Dans toutes ses œuvres, Jonathan Bablon veut mettre en évidence l’hybridité de nos vies, assemblages de vivant et d’inerte, de minéral, de végétal et d’animal, de naturel et de technologique… Il en résulte des objets fantaisistes, des mutants dont les couleurs chatoyantes nous font parfois oublier la monstruosité intrinsèque. Ce ne sont cependant pas de ces monstres produits par le sommeil de la raison, pour prendre le titre d’un des Caprices de Goya. Ils résultent d’une rationalité méthodique dont les principes sous-jacents peuvent éventuellement nous échapper mais sont pourtant indéniablement présents. On en vient inévitablement à chercher quel pourrait être l’usage de ces choses si séduisantes dont l’inefficacité et l’inutilité sont pourtant patentes. Cette forme d’indéterminisme sollicite le spectateur, invité à prendre position dans un débat sur la place du vivant dans un monde investi par la technique, sur son futur et sur la place qui lui sera réservée.
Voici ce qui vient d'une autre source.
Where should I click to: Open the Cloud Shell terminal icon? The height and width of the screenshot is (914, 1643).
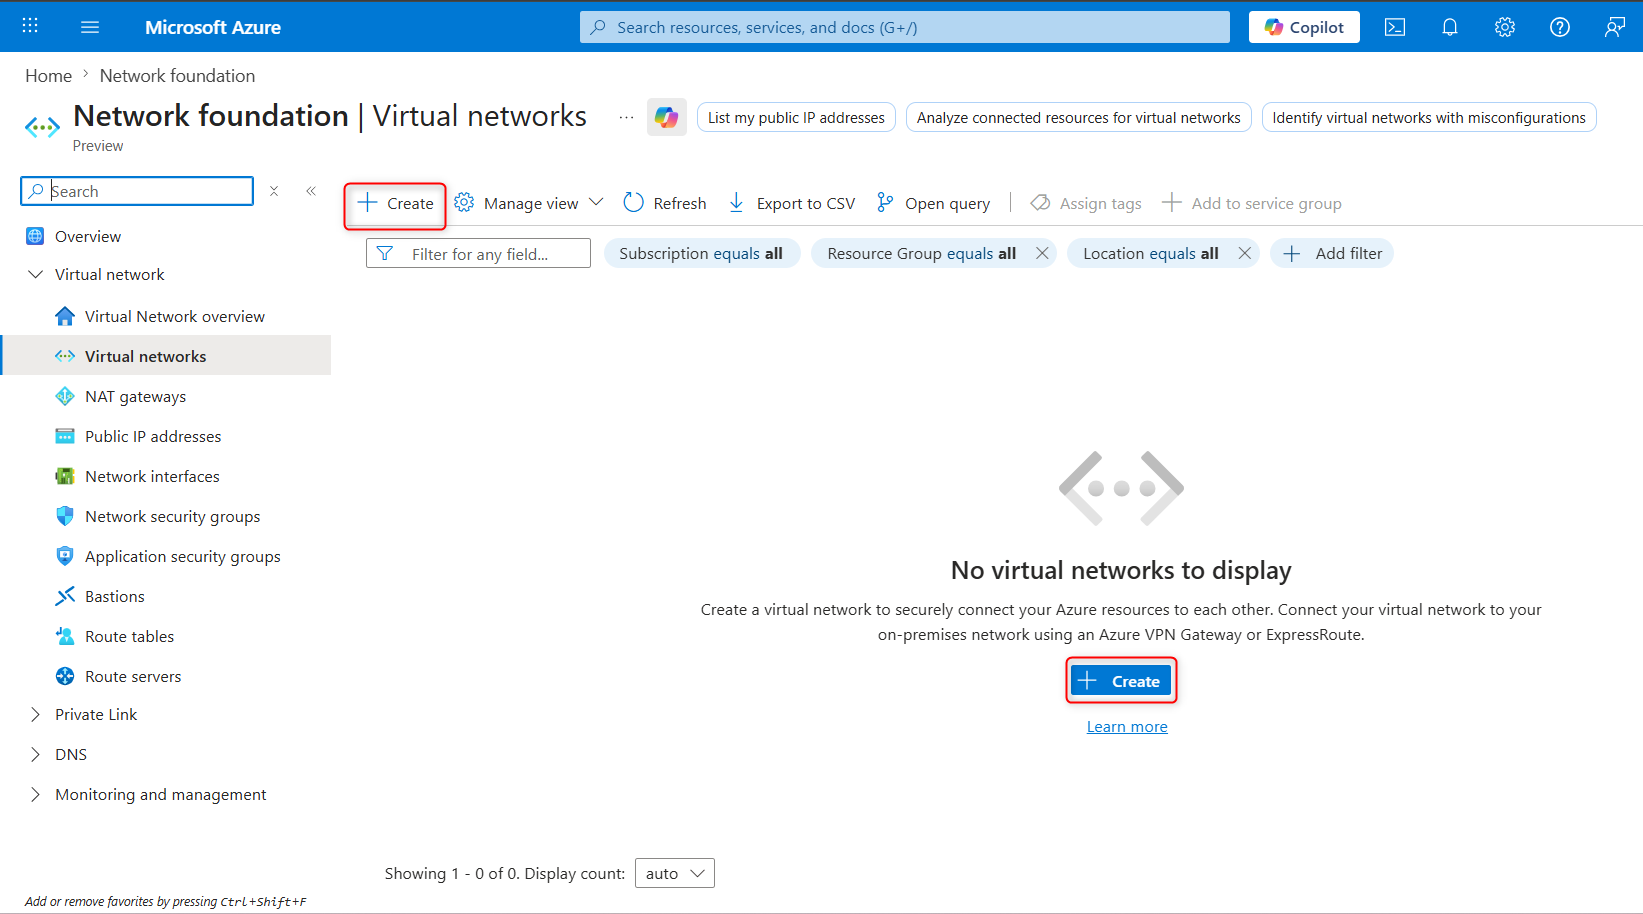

Dans sa série de dessins TGRAV – pour Tranches de Géométrie Radioactive d’Anatomie Végétale –, 2019-2022, Jonathan Bablon nous donne une clé de lecture de sa démarche. Prenant le contrepied du propos de Proudhon en exergue au présent texte, il demeure convaincu qu’il est possible, à tout moment, de poser un regard contemporain sur le système de l’humanité et de l’analyser. Tout comme Einstein, il prend acte du fait que la technologie dépasse, dans beaucoup de registres, notre humanité. Il ne partage cependant pas le hélas du grand physicien mais voit, dans cette inéluctable évolution, une opportunité de fertilisations croisées entre des univers que l’on a tendance à considérer comme irrémédiablement irréconciliables… Sans abandonner, pour autant, un point de vue critique, parfois teinté d’ironie…

Ces dessins présentent des coupes d’objets dont on ne connaît ni la nature ni l’échelle. Le spectateur est bien conscient qu’il y est question de quelque chose de vivant, mais s’agit-il d’une forêt ayant subi une mutation longtemps après un cataclysme nucléaire, d’actiniaires au fond d’un océan préservé de la pollution ou d’un tissu épithélial pluristratifié ? Géologie, tératologie, botanique, zoologie et histologie sont donc convoquées sans que l’on puisse donner la primeur à l’une ou à l’autre de ces sciences. Le résultat est cependant séduisant tant par ses agencements colorés que par la part d’inconnu, d’indétermination qui y règne.

Dans la série Corps complexes, 2020, l’artiste poursuit dans cette voie, mettant en scène des cœurs de centrale nucléaire, ici dans une cage thoracique, là émergeant, tel un gigantesque poil, d’un tissu cutané. Les lectures sont multiples. J’y vois, pour ma part, un gage de réciprocité : la Nature, détruite par l’Homme pour produire de l’électricité, rétorque en se livrant à des travaux assistés de rafistolage, de reconstruction ou de réparation, en l’occurrence de coraux. Une façon héroïque, bien que désespérée, de lutter contre l’incontournable augmentation de l’entropie de notre monde.